Just weeks away from the release of his comeback album, “Relapse,” Eminem has opened up about his struggles with prescription drug addiction.
Eminem penned his own story for hip-hop magazine Vibe, in which he revealed he was taking dozens of prescription painkillers each day.
“It’s no secret I had a drug problem,” he wrote in the magazine, which released excerpts from the interview on Monday. “If I was to give you a number of Vicodin I would actually take in a day?
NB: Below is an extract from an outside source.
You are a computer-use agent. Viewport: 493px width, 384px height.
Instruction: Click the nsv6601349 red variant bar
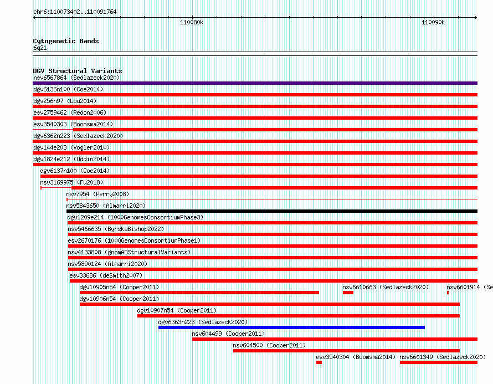point(439,362)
Anywhere between 10 to 20. Valium, Ambien, the numbers got so high I don’t even know what I was taking.”
After a stay in rehab, the blue-eyed rapper admitted he relapsed badly, almost dying after taking blue pills given to him by a friend.
“My doctor told me those mysterious new pills were methadone, which is used to wean heroin addicts off dope,” he wrote. “Had I known it was methadone, I probably wouldn’t have taken it. But as bad as I was back then, I can’t even say 100 percent for sure. My doctor told me the amount of methadone I’d taken was equivalent to shooting up four bags of heroin. Even when they told me I almost died, it didn’t click.”
Eminem detoxed, but suffered a physical injury – to his knee – which required going under the surgeon’s knife. He wasn’t given painkillers for the surgery and it led to another relapse.
“I started looking around my house to see if I had a stash box of Vicodin,” Eminem wrote. “I’m ransacking my house, finally find something in the basement, in a little napkin, seven and a half Vicodin — the big extra strength ones — and a few Valium.”
As a result of the relapse and subsequent treatment, Eminem said he developed a new understanding of his mother, Deborah Mathers.
“It never once hit me that drug addiction runs in my family,” he wrote. “Now that I understand that I’m an addict, I definitely have compassion for my mother. I get it.”
Sobriety made recording again a slow process, but a rewarding one, the rapper revealed.
“It was a slow process,” he wrote of putting “Relapse” together. “You gotta remember I hadn’t recorded a song sober in seven years. So it took me awhile to even feel like I could record a song sober… I don’t know the last time I shot a video sober, without drinking or taking anything. It’s been years.”
But making the record proved inspiring for the now-36-year-old.
“I almost feel like a little kid again with rap. I wanna play around with different flows. If I don’t feel like it’s what I’m fully capable of, if there’s one weak line, I wanna change it,” he said. “Rap was my drug. It used to get me high and then it stopped getting me high. Then I had to resort to other things to make me feel that… Now rap’s getting me high again.”